Stirring Up Sheffield: “Adventures need heroes and troublesome villains.”

Denounced by theatrical knight Bernard Miles, by councillors at public meetings and in the media, Colin George carried the day to build the Crucible Theatre, inspired by the legendary director Tyrone Guthrie, who died before he could direct the Crucible’s first play, Ibsen’s rarely-produced epic Peer Gynt. Photograph: Tenby Observer.

Here’s a book that will become a collectors item, and a must for those who appreciate Sheffield’s recent history. ‘Stirring Up Sheffield,’ a substantial book, is written by the Crucible Theatre’s first Artistic Director, Colin George, and his son, Tedd George, and will be published by Wordville Press on 9 November 2021.

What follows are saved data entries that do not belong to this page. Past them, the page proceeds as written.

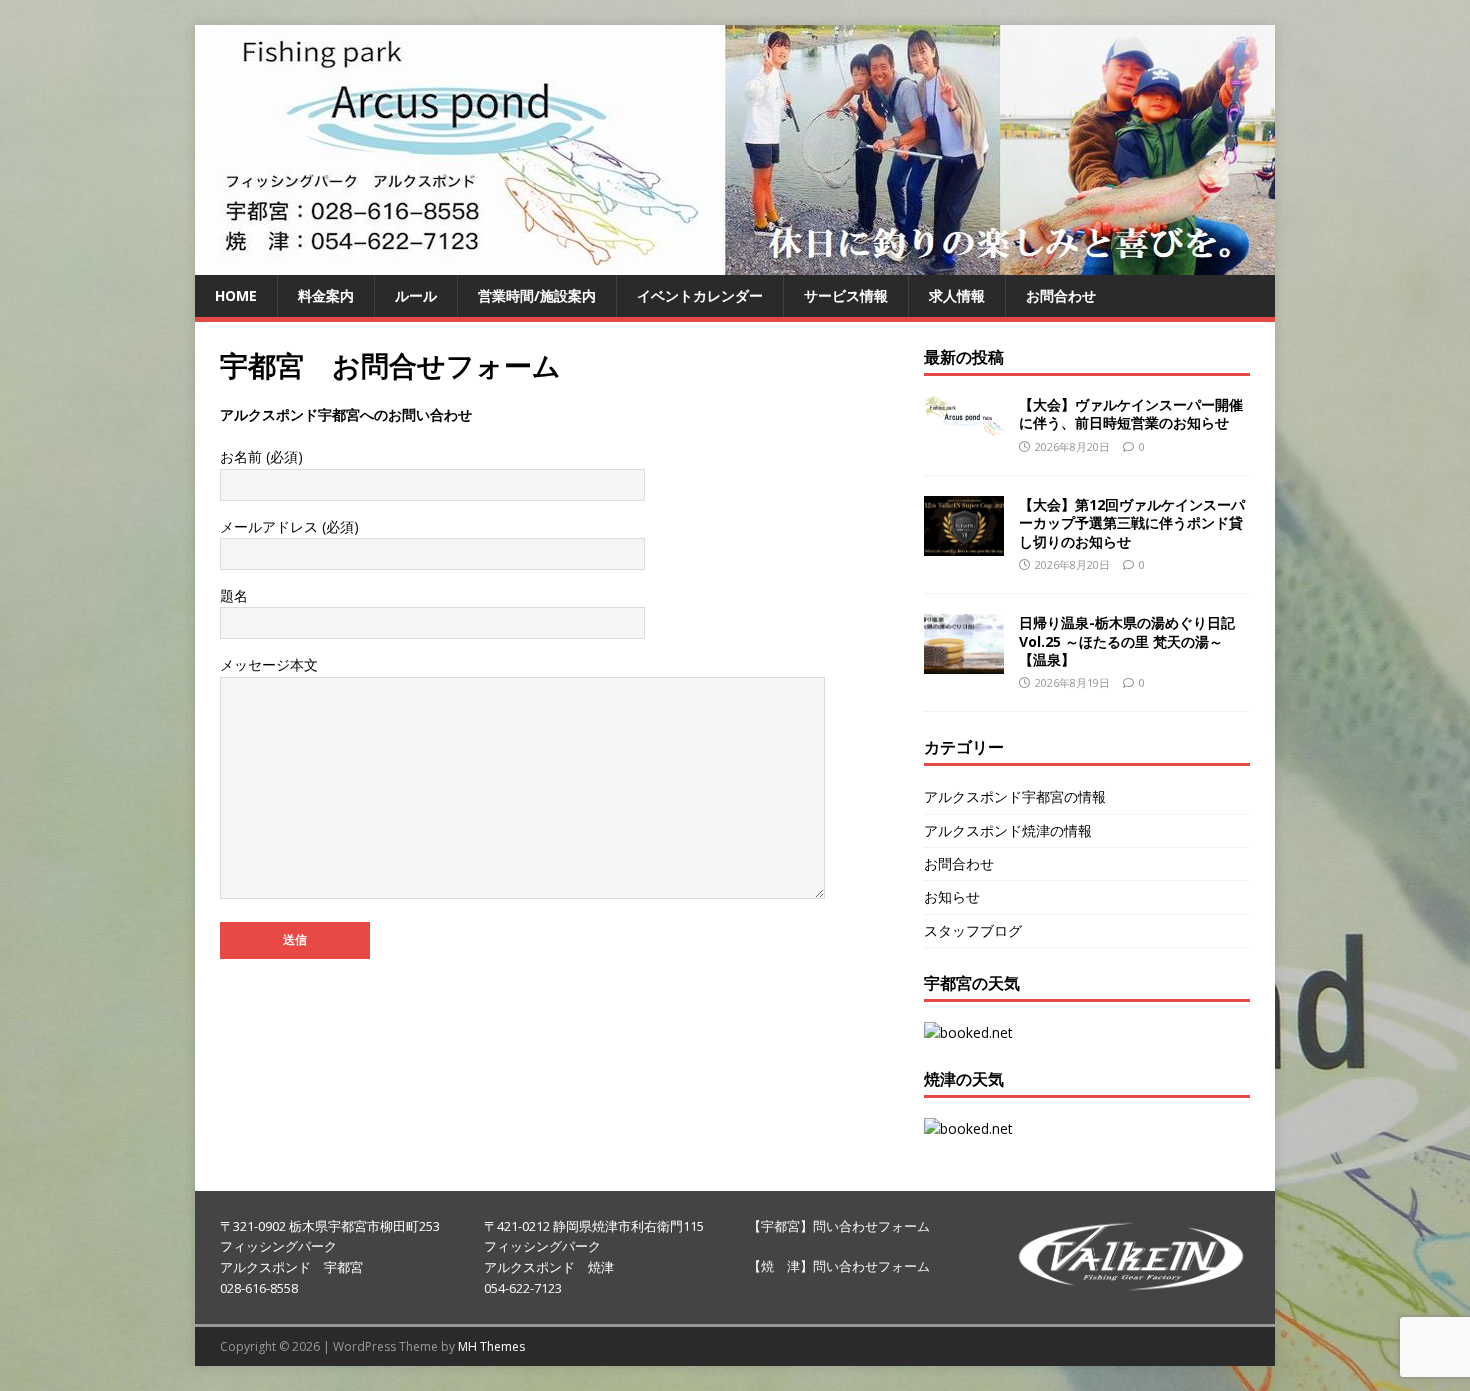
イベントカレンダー (700, 295)
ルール (416, 295)
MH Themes (491, 1346)
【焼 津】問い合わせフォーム (839, 1266)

This is the extraordinary story of a group of visionaries who came together to build the revolutionary thrust stage theatre. The radical design they proposed for the auditorium—which redefined the actor/audience relationship—aroused fierce opposition from Sheffield’s conservative quarters and several of the era’s theatrical luminaries. But it also galvanised a new generation of Britain’s actors, directors, designers and playwrights who launched a passionate defence of the thrust stage and its theatrical potential.

Colin George was the founding Artistic Director of the Crucible Theatre. Born in Pembroke Dock, Wales, in 1929, Colin read English at University College, Oxford, and was a founding member of the Oxford and Cambridge Players. After acting in the repertory companies of Coventry and Birmingham, Colin joined the Nottingham Playhouse in 1958 as Assistant Director to Val May. In 1962, he was appointed as Assistant Director at the Sheffield Playhouse, becoming Artistic Director in 1965. Colin played a leading role in the creation of the Crucible Theatre, which opened in November 1971, and was the Crucible’s Artistic Director from 1971 to 1974.

“My father was Artistic Director of the Playhouse and the previous year Sheffield City Council had agreed that the Playhouse should have a new theatre. Discussions on its design were already advanced, but my father was unhappy with the proposed stage and wanted to break free from the ‘picture box’ proscenium arch and bring the actors closer to the audience.” – Tedd George. Photograph: Wordville Press.

During his tenure Colin also established Sheffield Theatre Vanguard. This innovative scheme took theatre out of the Crucible to engage with the wider Sheffield community. Sheffield Theatres continues to build on his legacy with Sheffield People’s Theatre, a cross-generational community company which trains and nurtures the aspirations and skills of local people through special one-off projects and collaborations.

He later worked as Artistic Director of the Adelaide State Theatre Company (1976-1980), as Artistic Director of the Anglo-Chinese Chung Ying Theatre Company (1983-1985) and as Head of Drama at the Hong Kong Academy for Performing Arts (1985-1992). Colin joined the Royal Shakespeare Company as an actor (1994-96 & 1997-99).

The Crucible Theatre is today one of Britain’s major touring venues and a Producing House in its own right, and is also famous for being the home of the World Snooker Championship, screened on TVs all over the world every year. Image: Sheffield Theatres.

In 2011 Colin was invited by the Crucible’s Artistic Director, Daniel Evans, to join the Company for the 40th anniversary production of Othello. This was to be his last theatrical performance and, fittingly, it took place on the thrust stage he had created. Following Othello, Colin produced the first draft of this book, before his death in October 2016.

The introduction is by Sir Ian McKellen:

“Adventures need heroes and here its principal one is Colin George, the first artistic director of The Crucible Theatre, who in this memoir recalls in fascinating detail how, aided by others locally and internationally, a dream came true. Here, too, there are troublesome villains, who failed to share our hero’s imagination and determination.”

In 2011, in the theatre’s 40th anniversary production of Othello with Dominic West and Clarke Peters, Daniel Evans invited George back to play Desdemona’s aged father. It was George’s last role, in a theatre he loved and which was now garlanded with awards. And it was a full house. Photograph: The Guardian.